Chłopcy napadli koleżankę w parku w dzielnicy Hayes w zachodnim Londynie, gdzie wszyscy troje poszli się pobawić na huśtawkach. Dzieci były pozostawione bez żadnej opieki. Dziewczynka wróciła zapłakana do domu i powiedziała rodzicom, że została zgwałcona. Matka natychmiast wezwała policję. Specjalna jednostka Sapphire Unit powołana do rozwiązywania przestępstw z udziałem dzieci pobrała próbki materiału genetycznego i w obecności psychologa przesłuchała dzieci. Policja uznała, że dziesięciolatkom można postawić zarzuty. Wczoraj stanęli przed sądem. Zdaniem brytyjskiej policji gwałty popełniane przez dzieci to rzadkość.

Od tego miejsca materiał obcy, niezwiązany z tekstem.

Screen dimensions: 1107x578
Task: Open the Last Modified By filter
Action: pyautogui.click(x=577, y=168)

Mimo to podobnych przypadków w Wielkiej Brytanii było w ostatnich latach więcej. W 2004 roku dwunastoletni Kyle Abdo został oskarżony o gwałt na dziewięcioletniej koleżance, który popełnił w domu podczas zabawy w chowanego. Znalazł koleżankę ukrywająca się w pokoju na piętrze, rzucił na łóżko, zgwałcił, po czym wyszedł mówiąc: znalazłem cię. Na podstawie badania DNA sąd uznał chłopaka za winnego i skazał go na 30 miesięcy zakładu poprawczego. – Nie wykazujesz najmniejszego poczucia winy, a nawet jesteś dumny z tego co zrobiłeś – grzmiał sędzia Gerald Clifton. – Musisz być ukarany, bo trzeba wysłać jasny sygnał, że tego rodzaju zachowanie nie jest akceptowane przez przyzwoitych ludzi – dodał. Zachowanie oskarżonego spowodowało, że sąd zgodził się na ujawnienie jego tożsamości.

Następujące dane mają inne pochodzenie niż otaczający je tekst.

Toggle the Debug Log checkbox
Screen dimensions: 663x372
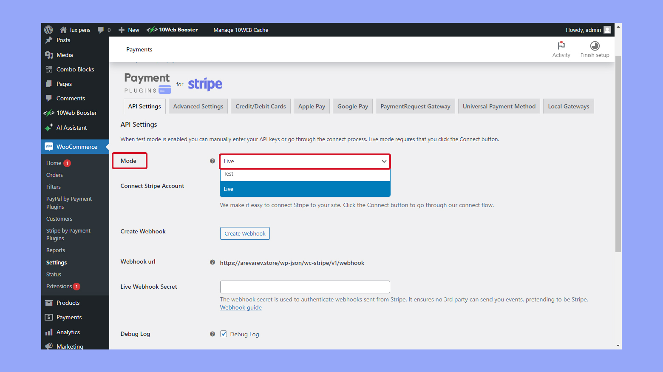224,334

W lutym zeszłego roku brytyjskie media rozpisywały się o jedenastolatku, który również został skazany za gwałt. W tym przypadku zaczęło się od zabawy „szczerość i odwaga”, w czasie której trzeba odpowiadać na najbardziej bezpośrednie pytania lub wykonywać polecenia innych graczy. Kiedy chłopak rzucił się na koleżankę, był całkowicie pijany. Wcześniej wypił cztery puszki piwa i dwie setki wódki. Do sądu trafiła nawet sprawa ośmiolatka oskarżonego o gwałt, ale w tym przypadku chłopiec był zbyt mały, aby sędzia mógł wydać wyrok.
Brytyjskie prawo uznaje, że dzieci od dziesiątego roku życia są w stanie odpowiadać za swoje czyny i powinny rozróżniać między dobrem i złem. Obu dziesięciolatkom grozi więc poprawczak. Sąd po wczorajszym przesłuchaniu zwolnił ich warunkowo i odroczył rozprawę do 28 stycznia. Eksperci podkreślają, że w każdym przypadku na zachowanie małoletnich gwałcicieli miały wpływ inne czynniki. Od lat naukowcy alarmują jednak, że na rosnącą agresję u dzieci wpływa wszechobecna w mediach przemoc i seks oraz zaniedbywanie dzieci przez rodziców.